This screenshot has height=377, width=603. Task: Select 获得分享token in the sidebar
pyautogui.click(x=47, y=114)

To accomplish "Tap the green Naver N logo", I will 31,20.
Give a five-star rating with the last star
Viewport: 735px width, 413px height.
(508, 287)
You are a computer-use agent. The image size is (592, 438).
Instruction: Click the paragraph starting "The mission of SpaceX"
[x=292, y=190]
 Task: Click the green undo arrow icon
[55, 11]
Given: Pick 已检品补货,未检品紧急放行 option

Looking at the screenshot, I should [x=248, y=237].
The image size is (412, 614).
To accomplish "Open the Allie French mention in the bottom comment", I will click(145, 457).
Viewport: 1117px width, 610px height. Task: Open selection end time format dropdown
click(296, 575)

---

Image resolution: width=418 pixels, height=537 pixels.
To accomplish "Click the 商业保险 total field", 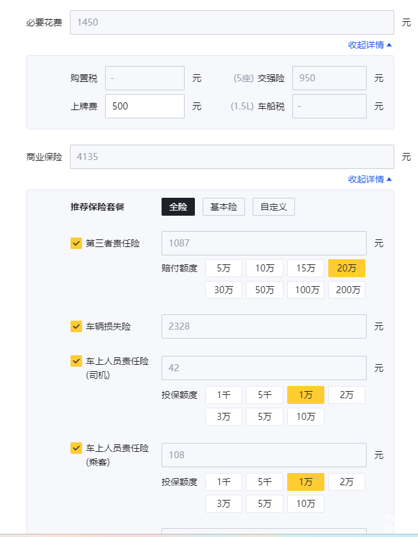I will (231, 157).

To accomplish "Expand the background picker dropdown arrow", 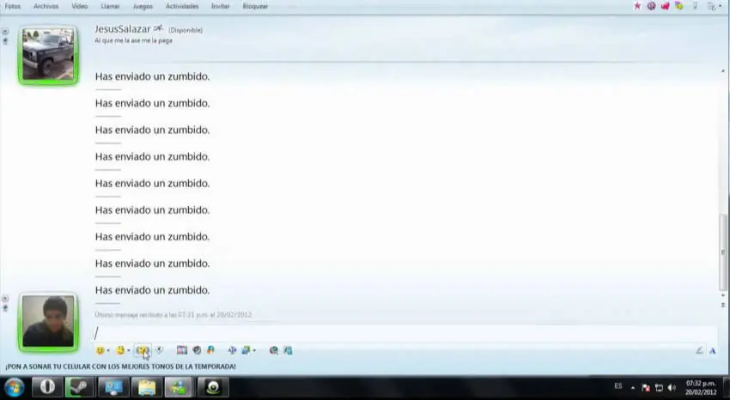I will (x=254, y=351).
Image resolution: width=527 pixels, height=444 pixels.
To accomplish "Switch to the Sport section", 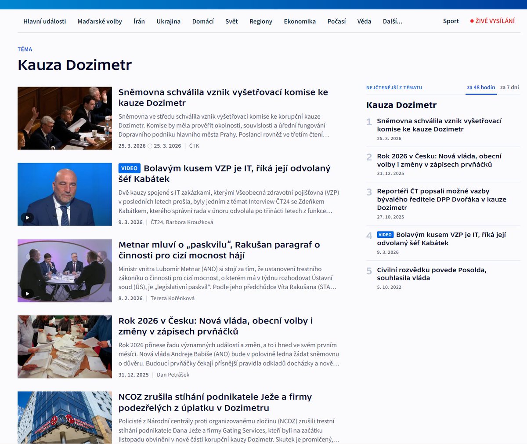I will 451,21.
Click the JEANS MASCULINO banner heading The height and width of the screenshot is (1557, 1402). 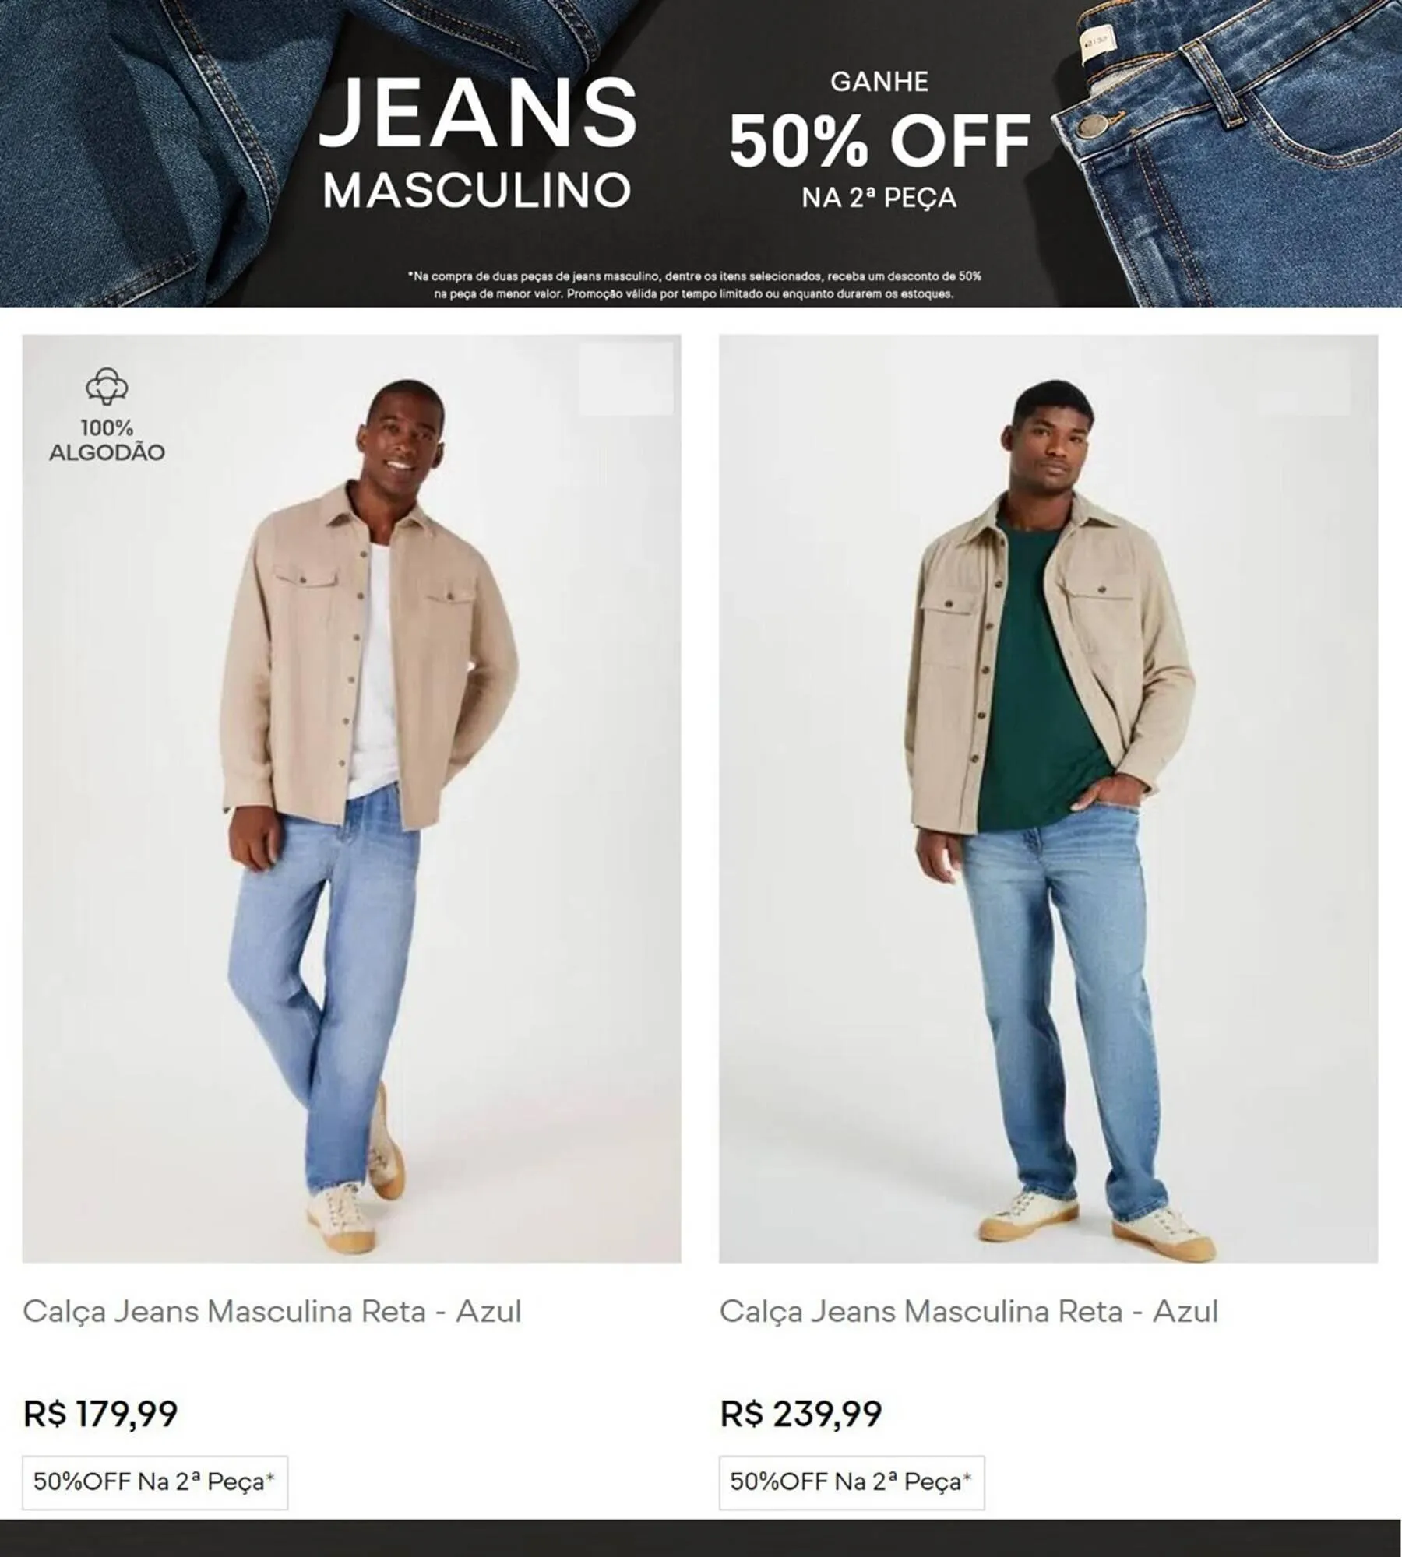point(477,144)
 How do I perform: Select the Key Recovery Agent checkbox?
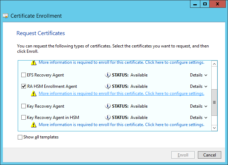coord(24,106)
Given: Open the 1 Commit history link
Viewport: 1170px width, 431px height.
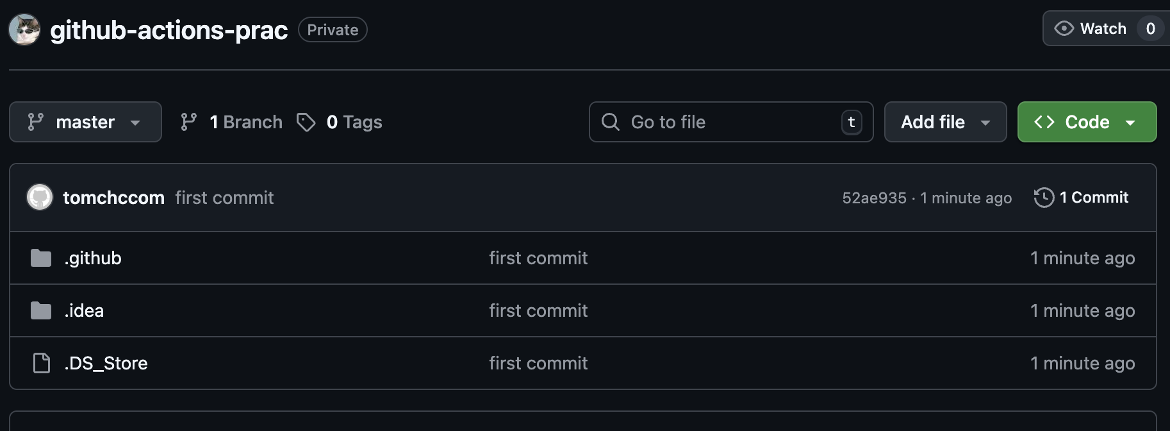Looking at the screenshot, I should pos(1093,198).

YOUR ASSIGNMENT: Please give back, exactly as it stands above, the stretch from the line with "Give a five-star rating with the last star" through the line with "The image size is (412, 614).", and no line outside it.

PROBLEM SOLUTION:
Give a five-star rating with the last star
Viewport: 735px width, 413px height.
(508, 287)
You are a computer-use agent. The image size is (592, 438).
Instruction: Click the paragraph starting "The mission of SpaceX"
[x=292, y=190]
 Task: Click the green undo arrow icon
[55, 11]
Given: Pick 已检品补货,未检品紧急放行 option

Looking at the screenshot, I should [x=248, y=237].
The image size is (412, 614).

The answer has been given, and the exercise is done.